I’m still on staff at my old job, just on the periphery, supporting the newbie through any crisis.  And I have a bit of a different perspective watching her work.  She can get overwhelmed by the crises.  You should know that bombs drop on Infection Control on the regular (or irregular. Or regularly irregularly).  You can’t get flustered.  This, too, shall pass.

The key is being prepared.  You need to leave mental room in your workflow and in your stress level for bombs that will drop.  (Great time mgmt piece, here..Almost all pertinent to IC). You will be plugging along, preparing docs for meetings, calculating your hand hygiene, doing new employee orientation every other Monday...and a bomb will drop on your desk.
 A kitchen worker has a positive Hepatitis A test.   Are you kidding me?  Call Employee Health, make sure he’s out and under the care of a physician.  Just get him out of the workplace and figure out the rest after.  Check your patients, is anyone sick?  Call your board of health, if they haven’t called you first, about that positive test.  Nobody is sick. Good.  When did he work last?  Find your guidelines on Hep A--state, local, or CDC.  Who needs to be vaccinated? Anyone? Can pharmacy get vaccine?  Administration wants a huddle about this.  NOW.  

This is a bomb.  It will require you to stay late, write a lot of things down, call a lot of people, wait for them to call you back, provide education, and maybe pretend that it’s totally under control.  Which it will be, in 2 or 3 days.  So hopefully, your mandated data reporting isn’t due tomorrow.  Or your report to the hospital board.  You’ve got to leave yourself a small buffer.  Do not be a procrastinator in this job, because you don’t know when the next crisis will hit.  Sometimes even a little crisis (like falsely positive Hep A tests, which happen a lot) takes a couple of days to sort out.  A major crisis (like staff drug diversion with multiple exposed and infected patients), takes weeks.  

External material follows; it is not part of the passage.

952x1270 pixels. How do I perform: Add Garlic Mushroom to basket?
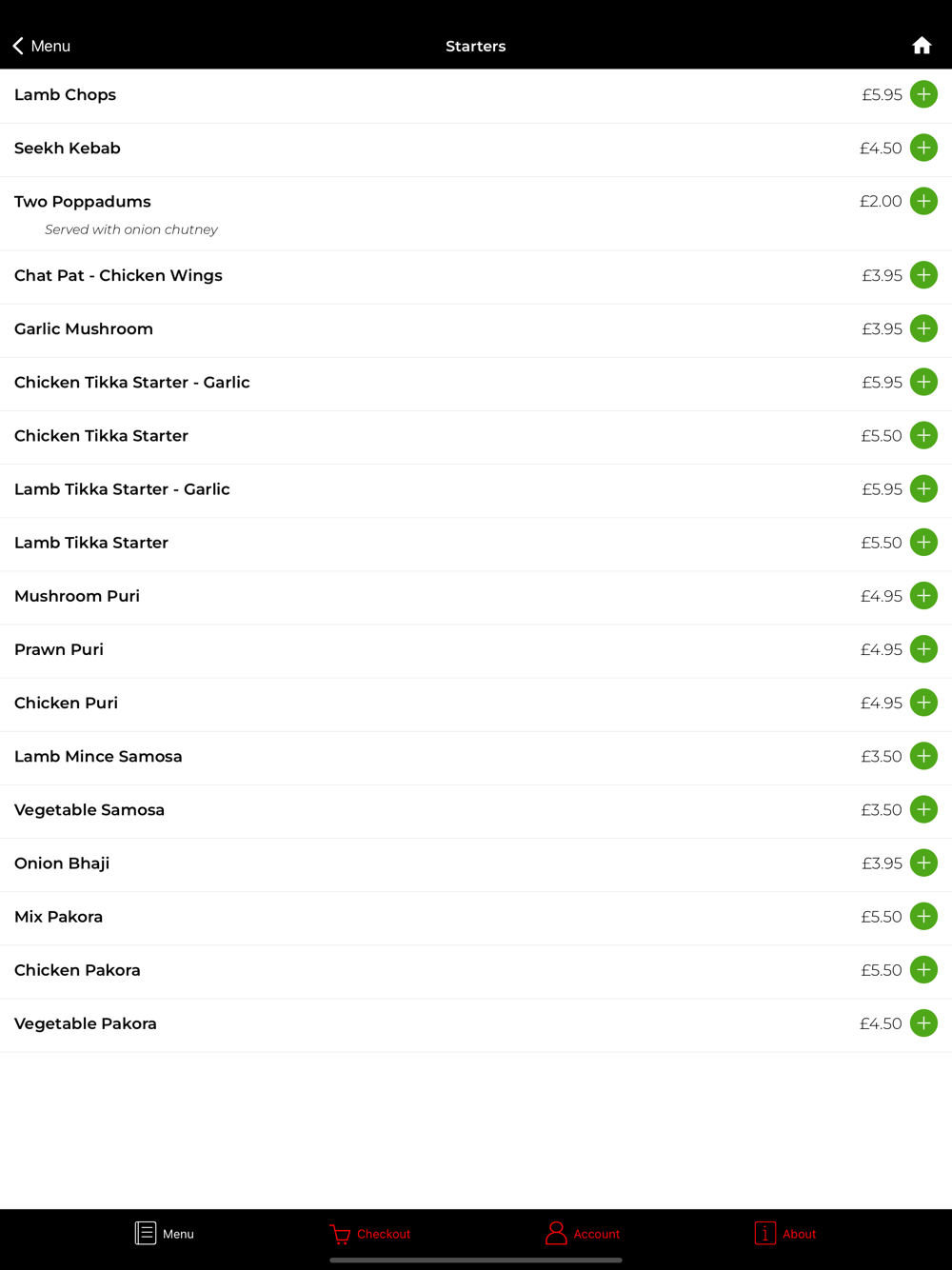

When something super major happens, you can be assured that your state board of health will step in, or a federal authority, heaven forbid.  And you will have support, or you may even be pushed out of the way.  But small bombs are all yours.  If you’re new, or in a small or resource-weak setting, you should have a mentor, or a resource somewhere.  Maybe an ICP from a nearby hospital, someone with a little more experience under their belt, who can point you towards the right guidelines and documents.  Try to make connections at a local conference.  Just be honest, and say, “Hey, I’m all alone at our 12-bed hospital.  Do you think I could give you a call to talk through something if I get a tough situation?”  Hopefully, that person is flattered that you asked, and you get a few phone numbers to keep in your pocket.

It can definitely feel like nobody listens to me when I tell them to wash their hands or document the patient’s stools carefully.  But in a crisis situation, I’ve sat in the C-suite with everyone looking at me for what to do next.  It’s the only time I have a modicum of authority (IC is tons of responsibility, zero authority). The very first step in crisis control is to stop the offending issue immediately, and then head to your office to find your guidelines, review your policy, and make a phone call.  CDC has good resources on the steps of an outbreak investigation, and plenty of disease-specific resources for illness in healthcare settings. (And know that you are not the first person to have faced such an issue before--whether it’s mold in the OR, faulty sterilizers, hepatitis A in food service staff, or flu amongst the patients.)

No matter how new you are, you are still the most knowledgeable person in your facility regarding infection prevention and control.  Put on a confident face (and a decent shirt), and tell what you know, and what you don’t, what your next steps are, and what you need from them.  People are looking to you. And you’re going to do great.


 **Patient notification is the last step in a crisis, when necessary.  Don’t ever notify anyone of anything until you have every last piece of info, and the local health department is on board. It’s a very big deal. Do not attempt any part of patient notification alone.